Effect of dapagliflozin on urinary albumin excretion in patients with chronic kidney disease with and without type 2 diabetes: a prespecified analysis from the DAPA-CKD trial

SPS commentary:

In those with a urinary albumin-to-creatinine ratio (UACR) 300 mg/g or greater, dapaglifozin increased the likelihood of regression to an improved UACR stage vs placebo (HR 1.81, 95%CI 1.60 to 2.05).  In those with UACR <3000mg/g, dapagliflozin decreased the risk of progression to worse UACR stage (HR 0.41, 95%CI 0.32 to 0.52).

A separate analysis of this RCT found dapagliflozin significantly slowed eGFR decline vs placebo (by 0.95mL/min/1.73m2/year; 95%CI 0.63-1.27). Difference in eGFR slope compared to placebo was greater in type 2 diabetes, and with higher HbA1c and urinary albumin-to-creatinine ratio. A greater difference in eGFR slope vs placebo indicates a more significant treatment effect.

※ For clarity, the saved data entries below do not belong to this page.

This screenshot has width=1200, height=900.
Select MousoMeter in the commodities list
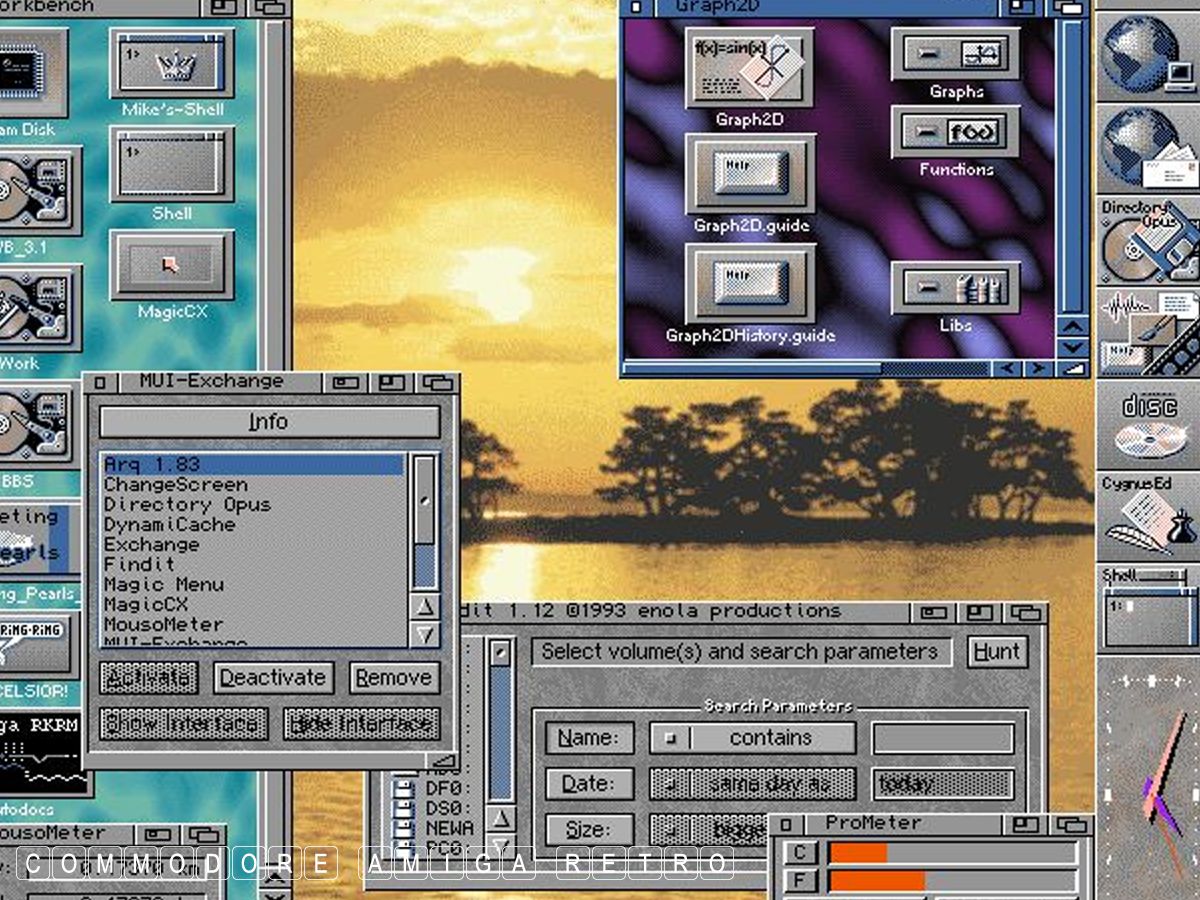pos(163,625)
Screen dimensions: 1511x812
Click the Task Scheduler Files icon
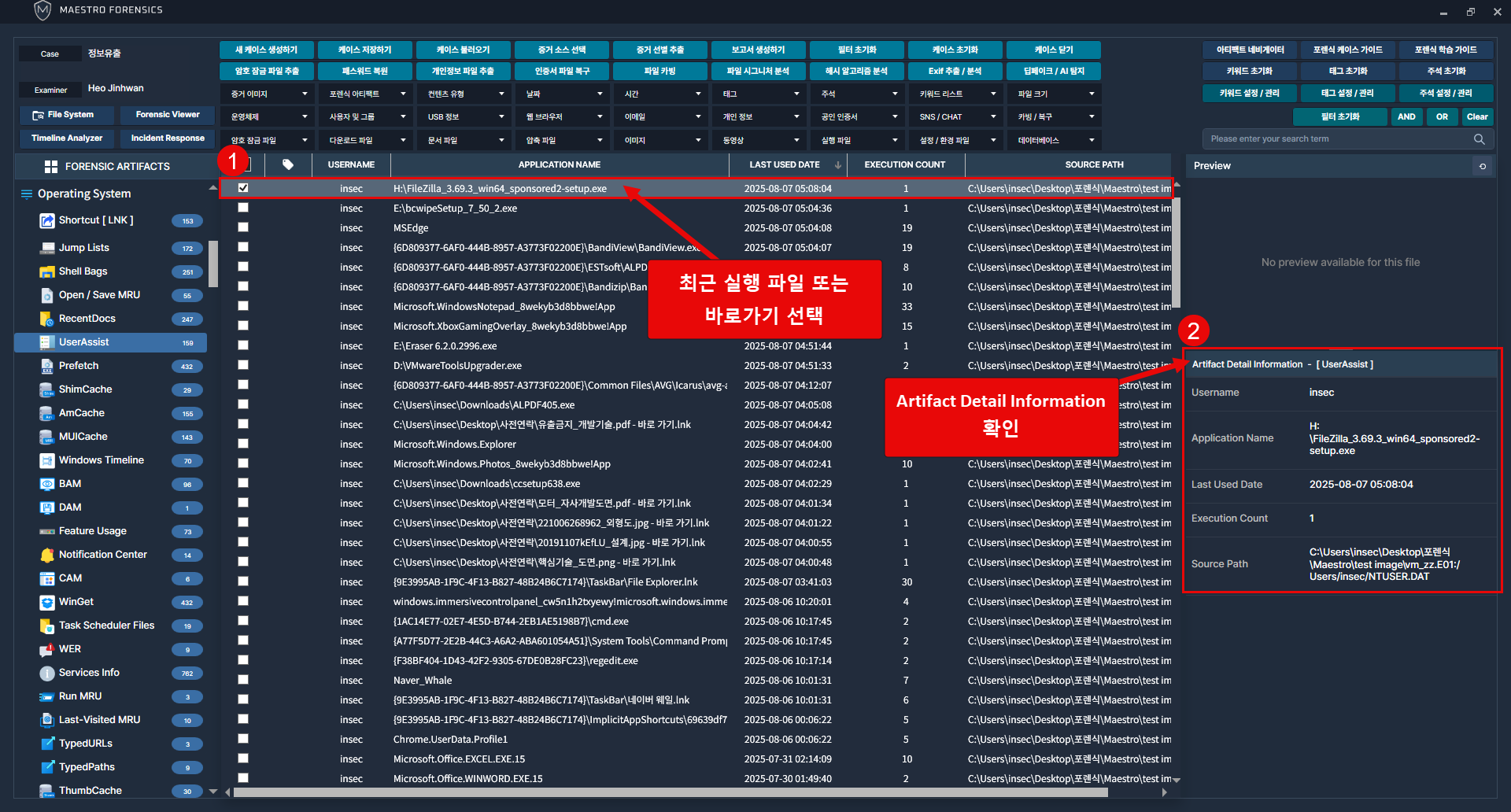46,626
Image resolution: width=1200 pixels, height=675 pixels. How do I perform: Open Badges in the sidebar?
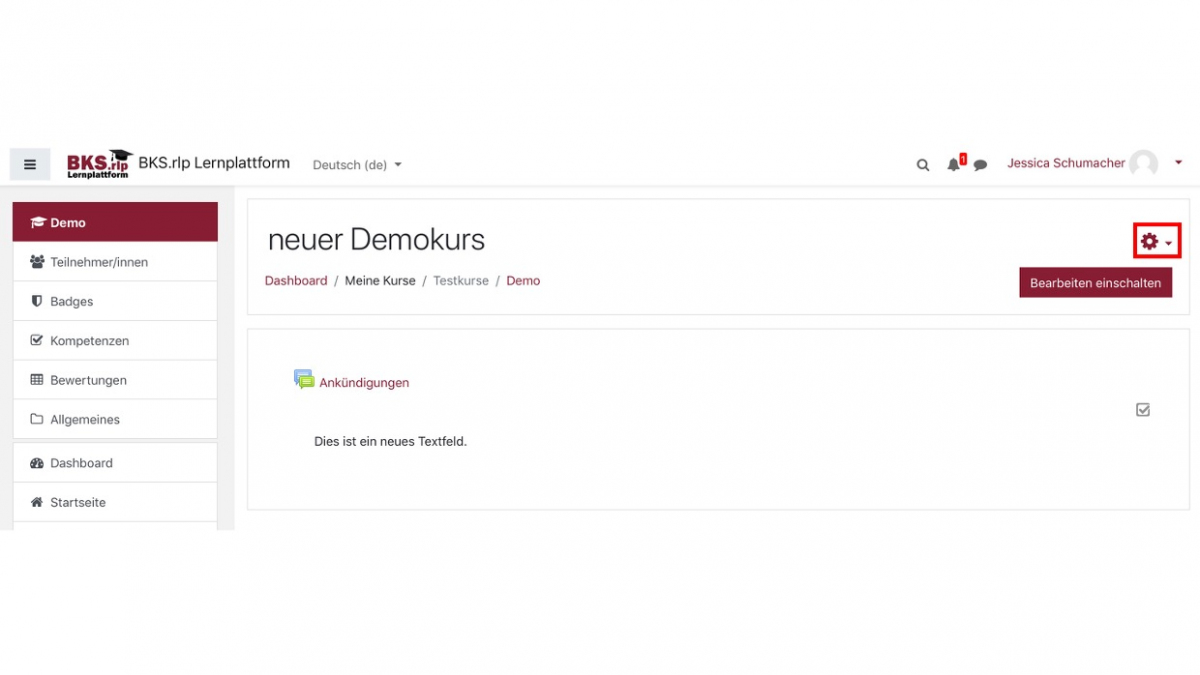click(71, 301)
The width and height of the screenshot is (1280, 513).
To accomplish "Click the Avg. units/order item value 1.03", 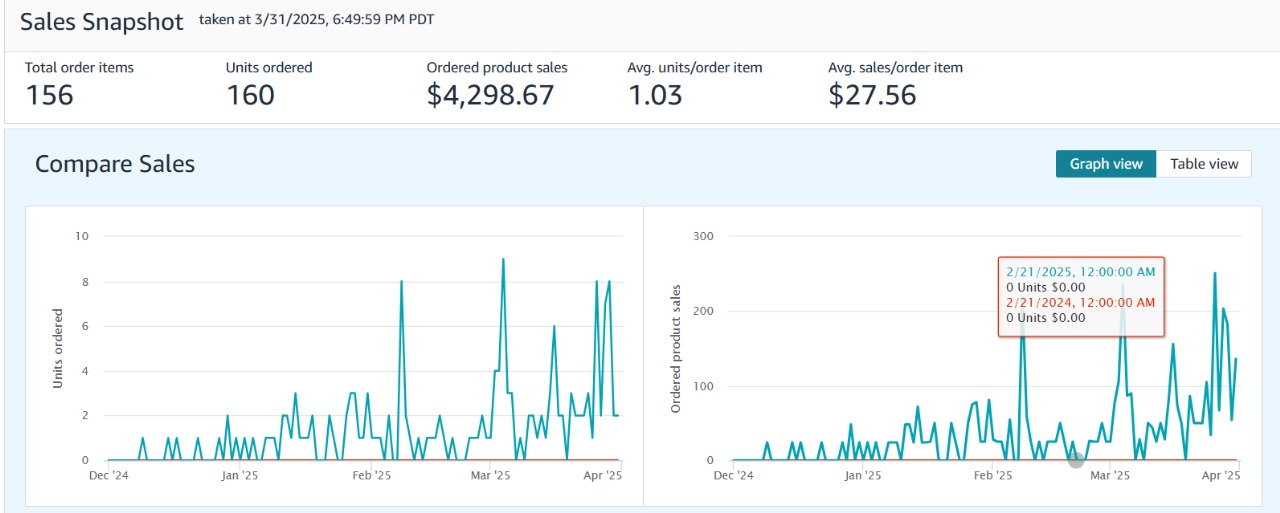I will point(655,95).
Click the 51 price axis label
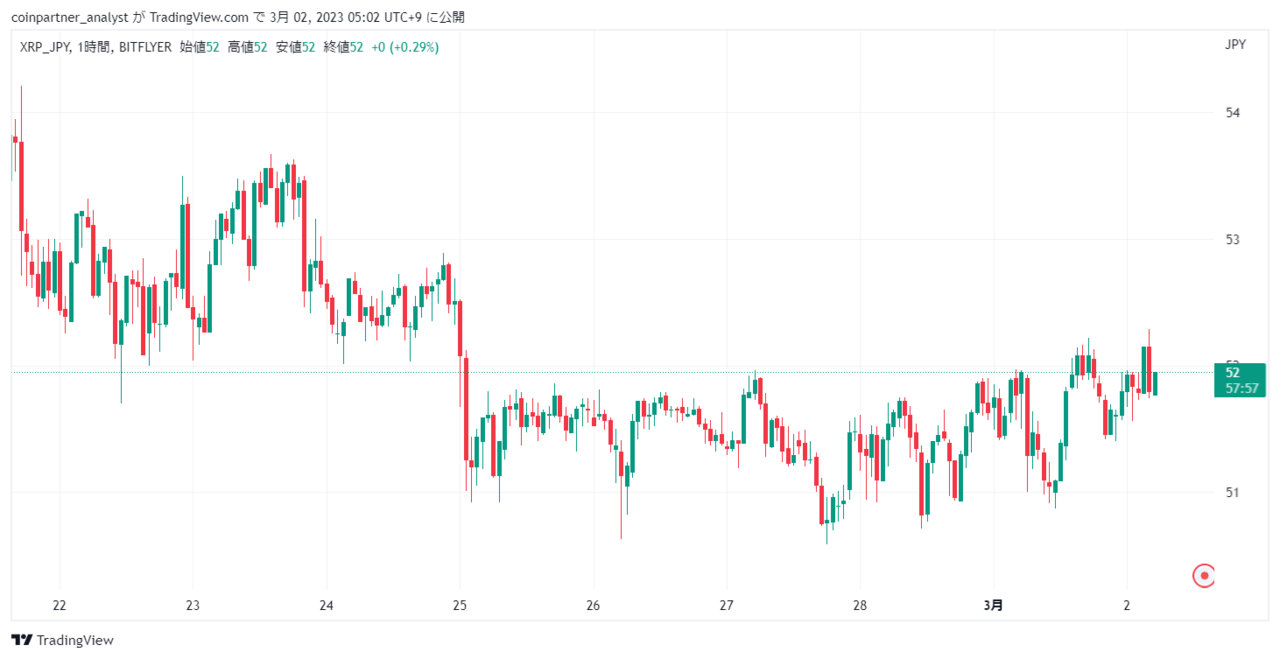The width and height of the screenshot is (1280, 659). coord(1232,492)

A related commentary discusses these studies and provides context for this new evidence.  The authors suggest eGFR slope may be a feasible endpoint for new CKD trials, especially for interventions at earlier stages of chronic kidney disease, when occurrence of CKD events as endpoints is less feasible.  They also state coupling clinical trials based on eGFR slope as a primary outcome for regulatory approval with a longer-term follow-up study of clinical kidney disease events and safety outcomes to maintain ongoing approval could be a way forward for new therapeutic agents. They conclude now that the evidence is clear for the lifesaving and health-preserving benefits of new chronic kidney disease therapies, the health-care community must squarely focus on dissemination and implementation to provide therapeutic access to the enormous number of people worldwide who stand to benefit.